» Conjunto de tareas
**A)** Resume en dos oraciones el fragmento sobre lo ominoso.
**B)** Enumera todos los títulos de obras que se mencionan en el fragmento sobre lo ominoso.
**C)** Retoma el fragmento sobre lo ominoso y continúalo a partir de su última oración.

» Fragmento de la fuente
---*---

La ficción rebasa la realidad y el enemigo es del orden del fantasma de algo amenazante que no tiene rostro, una amenaza que no puede escuadrarse en el tiempo, ni en el espacio y, por tanto, nos confronta descarnadamente a una experiencia ominosa, siniestra.

Lo ominoso, lo siniestro, pertenence al orden de lo terrorífico, siendo aquello que suscita angustia y horror. Lo ominoso es aquella variedad de lo terrorífico que se remonta a lo consabido de antiguo, a lo familiar desde hace largo tiempo. Al preguntarse Freud cómo es posible que algo familiar se vuelva ominoso y en qué condiciones se presenta de esta forma, recurre al análisis de la palabra alemana unheimlich, que es lo opuesto de heimlich, que puede ser traducido como familiar, íntimo; luego entonces, lo unheimlich, lo ominoso, resulta algo terrorífico, justamente porque no es consabido.

Lo heimlich se torna unheilmich, pero como Freud nos advierte, el vocablo no es unívoco, por tanto está abierto a múltiples sentidos y que lo que allí aparece es el retorno de lo reprimido, de lo reprimido infantil. En este texto sobre Lo ominoso refiere el análisis que realizó de una de las Piezas Nocturnas, de Hoffman: El hombre de arena. En que hace valiosas aportaciones en cuanto al afecto del doble qué, en su origen, “fue una seguridad contra el sepultamiento del yo, una enérgica desmentida del poder de la muerte… el recurso a esta duplicación para defenderse del aniquilamiento… de un seguro de supervivencia, pasar a ser el ominoso anunciador de la muerte”.

---*---

» Información

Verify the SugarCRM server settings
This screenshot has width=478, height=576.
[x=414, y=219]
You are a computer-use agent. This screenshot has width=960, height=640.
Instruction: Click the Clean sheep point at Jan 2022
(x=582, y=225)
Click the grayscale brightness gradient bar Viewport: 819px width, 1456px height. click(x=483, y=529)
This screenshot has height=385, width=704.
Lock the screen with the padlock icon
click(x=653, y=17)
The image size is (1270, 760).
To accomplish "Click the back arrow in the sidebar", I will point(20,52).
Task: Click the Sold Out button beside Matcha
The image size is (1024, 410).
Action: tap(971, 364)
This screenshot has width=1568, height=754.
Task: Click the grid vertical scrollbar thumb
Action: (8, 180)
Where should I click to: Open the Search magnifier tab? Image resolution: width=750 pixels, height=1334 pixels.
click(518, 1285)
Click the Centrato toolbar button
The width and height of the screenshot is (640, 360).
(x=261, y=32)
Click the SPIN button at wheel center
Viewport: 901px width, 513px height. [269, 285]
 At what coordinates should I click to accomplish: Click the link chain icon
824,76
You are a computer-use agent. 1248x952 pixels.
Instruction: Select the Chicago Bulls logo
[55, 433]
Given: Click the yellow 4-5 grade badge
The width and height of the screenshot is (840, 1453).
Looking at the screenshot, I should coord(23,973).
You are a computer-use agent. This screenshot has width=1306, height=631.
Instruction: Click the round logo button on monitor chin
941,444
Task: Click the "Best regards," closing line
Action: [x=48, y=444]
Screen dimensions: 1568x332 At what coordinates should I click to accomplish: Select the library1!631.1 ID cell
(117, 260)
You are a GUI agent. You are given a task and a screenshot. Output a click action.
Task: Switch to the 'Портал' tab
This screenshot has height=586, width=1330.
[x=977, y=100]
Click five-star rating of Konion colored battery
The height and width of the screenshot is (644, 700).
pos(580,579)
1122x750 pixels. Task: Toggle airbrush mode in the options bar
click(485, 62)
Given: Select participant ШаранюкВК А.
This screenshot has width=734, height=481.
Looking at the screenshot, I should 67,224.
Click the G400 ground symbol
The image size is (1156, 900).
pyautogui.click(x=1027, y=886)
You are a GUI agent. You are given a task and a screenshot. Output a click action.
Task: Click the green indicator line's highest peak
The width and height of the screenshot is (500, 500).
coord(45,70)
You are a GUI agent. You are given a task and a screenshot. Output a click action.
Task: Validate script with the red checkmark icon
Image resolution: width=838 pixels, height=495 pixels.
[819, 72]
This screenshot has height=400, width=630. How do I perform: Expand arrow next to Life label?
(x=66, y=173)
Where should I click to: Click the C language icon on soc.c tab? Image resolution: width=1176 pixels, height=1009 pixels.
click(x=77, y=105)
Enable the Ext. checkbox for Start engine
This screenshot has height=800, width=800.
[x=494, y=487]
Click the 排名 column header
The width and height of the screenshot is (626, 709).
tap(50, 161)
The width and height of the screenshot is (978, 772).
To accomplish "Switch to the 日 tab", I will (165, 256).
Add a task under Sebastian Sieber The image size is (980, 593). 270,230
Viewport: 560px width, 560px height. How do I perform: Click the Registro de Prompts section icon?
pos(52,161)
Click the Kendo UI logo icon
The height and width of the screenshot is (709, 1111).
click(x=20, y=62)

---*---

» Lista de respuestas
**A)** Lo ominoso, o lo siniestro, es una variedad de lo terrorífico que suscita angustia y horror y se remonta a lo familiar desde hace largo tiempo. Freud lo estudia a partir de la palabra alemana unheimlich, opuesta a heimlich (familiar, íntimo), y señala que en ello aparece el retorno de lo reprimido infantil.

**B)** Lo ominoso; Piezas Nocturnas; El hombre de arena

**C)**
La lectura de este texto de Freud ilustra a la perfección el juego macabro en el que parecemos suspendidos, como marionetas, en estos terribles momentos. Así como Nathaniel, el personaje de Hoffman, experimentó lo siniestro en la infancia al escuchar el relato del hombre de arena y el posterior encuentro con el óptico Coppola lo aterró, así nosotros creemos reconocer en la figura de Donald Trump los terroríficos fantasmas de la infancia, en las aterradoras imágenes y discursos que los medios de comunicación envían permanentemente.

Aquello antaño hospitalario se nos torna agreste e inhóspito, el amigo, enemigo; el civilizado en salvaje; la seguridad en miedo; la certidumbre en paranoia. Todo se torna un desdoblamiento especular de aquello íntimo, familiar y a la vez, siniestro que nos habita. Se confunden el adentro y el afuera, la fantasía con la realidad, y la razón se sale de sus goznes. Ante el enemigo sin rostro, ante la amenaza de lo fantasmático, aparecen, inevitablemente, las fantasías más arcaicas, la paranoia y las actuaciones. La angustia lo matiza todo, lo más irracional aflora y la capacidad para la reflexión nos abandona, creencia y delirio se traslapan con los graves riesgos que esto conlleva.

Parafraseando a Freud: el mundo se nos ha tornado unheimlich, se nos ha poblado de fantasmas. El fantasma Trump son muchos fantasmas.